Description of the task: Please transcribe only the lines from the one holding "Viewport: 1024px width, 680px height." through the final line of the data, both included, with no pictures.

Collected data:
+===+
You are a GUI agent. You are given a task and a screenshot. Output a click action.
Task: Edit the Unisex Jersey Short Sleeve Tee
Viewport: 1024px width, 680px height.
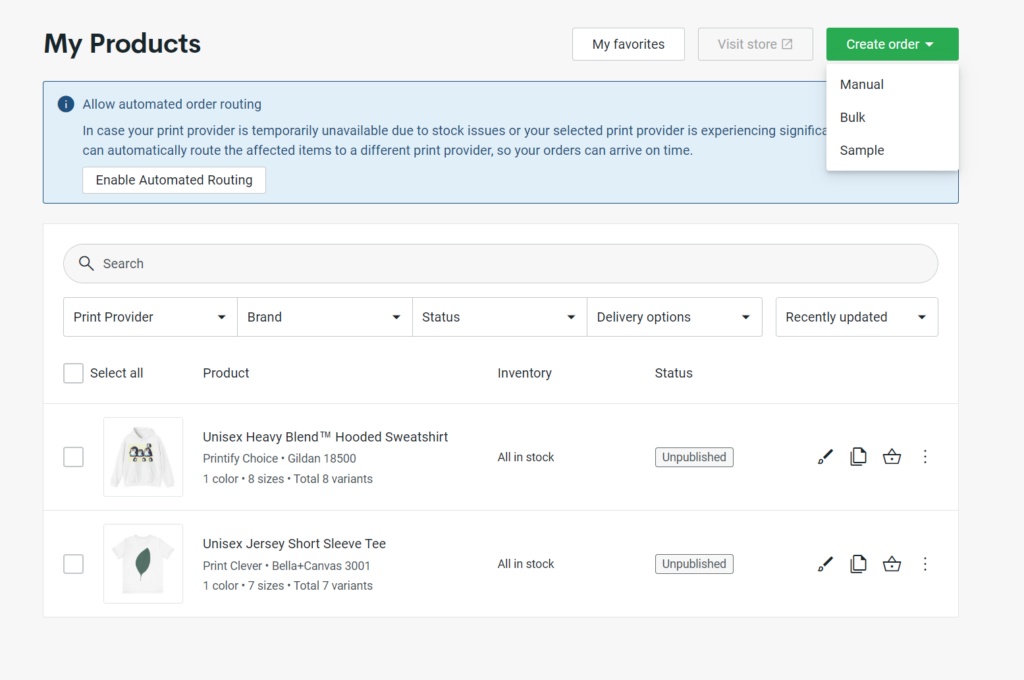point(825,563)
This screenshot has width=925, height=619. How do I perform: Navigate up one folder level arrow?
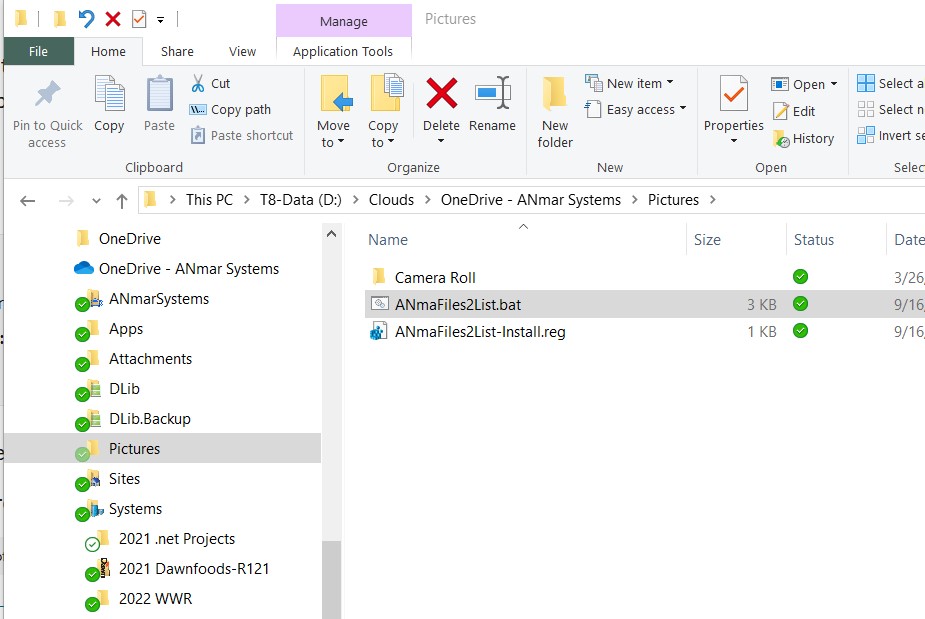[x=122, y=200]
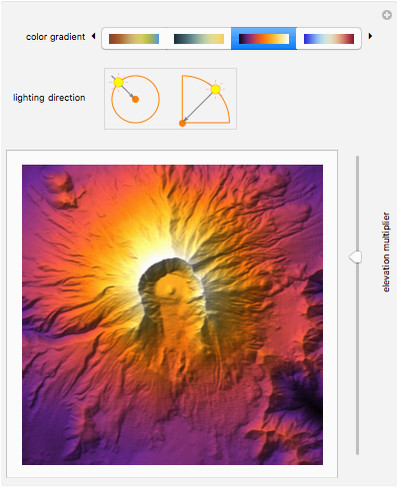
+===+
Exercise solution:
Viewport: 1024px width, 680px height.
point(825,563)
This screenshot has width=925, height=619. How do I perform: Navigate up one folder level arrow?
[x=122, y=200]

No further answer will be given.